### DATASET ROWS

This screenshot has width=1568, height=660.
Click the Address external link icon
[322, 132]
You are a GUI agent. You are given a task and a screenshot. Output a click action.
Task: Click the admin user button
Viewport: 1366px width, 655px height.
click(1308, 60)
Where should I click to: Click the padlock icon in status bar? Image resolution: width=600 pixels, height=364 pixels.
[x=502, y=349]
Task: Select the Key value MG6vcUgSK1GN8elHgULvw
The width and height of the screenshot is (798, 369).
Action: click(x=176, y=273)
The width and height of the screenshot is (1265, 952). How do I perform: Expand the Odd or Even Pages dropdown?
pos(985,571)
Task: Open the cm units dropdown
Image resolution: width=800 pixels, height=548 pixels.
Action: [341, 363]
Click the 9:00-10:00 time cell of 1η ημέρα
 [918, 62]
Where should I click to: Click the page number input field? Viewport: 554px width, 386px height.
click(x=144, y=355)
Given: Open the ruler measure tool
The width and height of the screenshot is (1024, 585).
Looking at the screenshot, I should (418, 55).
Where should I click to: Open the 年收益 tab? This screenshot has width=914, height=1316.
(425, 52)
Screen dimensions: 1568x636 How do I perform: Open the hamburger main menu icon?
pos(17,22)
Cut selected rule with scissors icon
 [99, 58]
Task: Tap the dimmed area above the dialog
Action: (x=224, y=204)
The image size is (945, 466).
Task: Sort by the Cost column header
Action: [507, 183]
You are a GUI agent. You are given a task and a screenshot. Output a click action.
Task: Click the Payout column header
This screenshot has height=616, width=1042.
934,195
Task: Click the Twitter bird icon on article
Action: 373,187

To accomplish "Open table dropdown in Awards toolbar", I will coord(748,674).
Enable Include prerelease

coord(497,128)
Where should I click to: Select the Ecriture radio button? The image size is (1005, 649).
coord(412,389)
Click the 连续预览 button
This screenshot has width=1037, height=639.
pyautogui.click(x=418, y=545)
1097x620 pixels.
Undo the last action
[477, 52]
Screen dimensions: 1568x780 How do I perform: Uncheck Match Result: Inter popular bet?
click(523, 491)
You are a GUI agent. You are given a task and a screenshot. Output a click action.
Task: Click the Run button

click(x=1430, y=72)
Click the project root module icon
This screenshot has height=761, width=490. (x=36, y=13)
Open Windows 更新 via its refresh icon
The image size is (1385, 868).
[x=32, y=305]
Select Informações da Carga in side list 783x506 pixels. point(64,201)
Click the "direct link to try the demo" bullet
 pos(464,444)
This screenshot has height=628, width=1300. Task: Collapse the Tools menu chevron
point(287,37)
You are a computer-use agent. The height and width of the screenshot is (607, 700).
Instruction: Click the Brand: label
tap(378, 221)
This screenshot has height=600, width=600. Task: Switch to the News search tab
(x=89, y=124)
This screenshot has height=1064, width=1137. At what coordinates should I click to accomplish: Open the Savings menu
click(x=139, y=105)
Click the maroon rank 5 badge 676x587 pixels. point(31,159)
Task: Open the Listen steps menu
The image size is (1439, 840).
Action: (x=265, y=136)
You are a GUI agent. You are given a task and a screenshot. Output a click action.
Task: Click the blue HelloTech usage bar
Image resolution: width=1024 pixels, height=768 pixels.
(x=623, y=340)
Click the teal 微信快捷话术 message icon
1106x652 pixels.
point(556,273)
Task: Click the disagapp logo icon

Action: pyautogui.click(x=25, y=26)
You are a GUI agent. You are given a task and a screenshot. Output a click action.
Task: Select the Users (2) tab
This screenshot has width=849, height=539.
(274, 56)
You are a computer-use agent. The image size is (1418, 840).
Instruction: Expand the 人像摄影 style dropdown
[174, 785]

### WHAT THIS TASK INVOLVES
Copy out the entries above verbatim, the stretch from the line containing "1097x620 pixels." through the line containing "Click the maroon", both included.

### TASK OUTPUT
1097x620 pixels.
Undo the last action
[477, 52]
Screen dimensions: 1568x780 How do I perform: Uncheck Match Result: Inter popular bet?
click(523, 491)
You are a GUI agent. You are given a task and a screenshot. Output a click action.
Task: Click the Run button

click(x=1430, y=72)
Click the project root module icon
This screenshot has height=761, width=490. (x=36, y=13)
Open Windows 更新 via its refresh icon
The image size is (1385, 868).
[x=32, y=305]
Select Informações da Carga in side list 783x506 pixels. point(64,201)
Click the "direct link to try the demo" bullet
 pos(464,444)
This screenshot has height=628, width=1300. Task: Collapse the Tools menu chevron
point(287,37)
You are a computer-use agent. The height and width of the screenshot is (607, 700).
Instruction: Click the Brand: label
tap(378, 221)
This screenshot has height=600, width=600. Task: Switch to the News search tab
(x=89, y=124)
This screenshot has height=1064, width=1137. At what coordinates should I click to accomplish: Open the Savings menu
click(x=139, y=105)
Click the maroon rank 5 badge 676x587 pixels. point(31,159)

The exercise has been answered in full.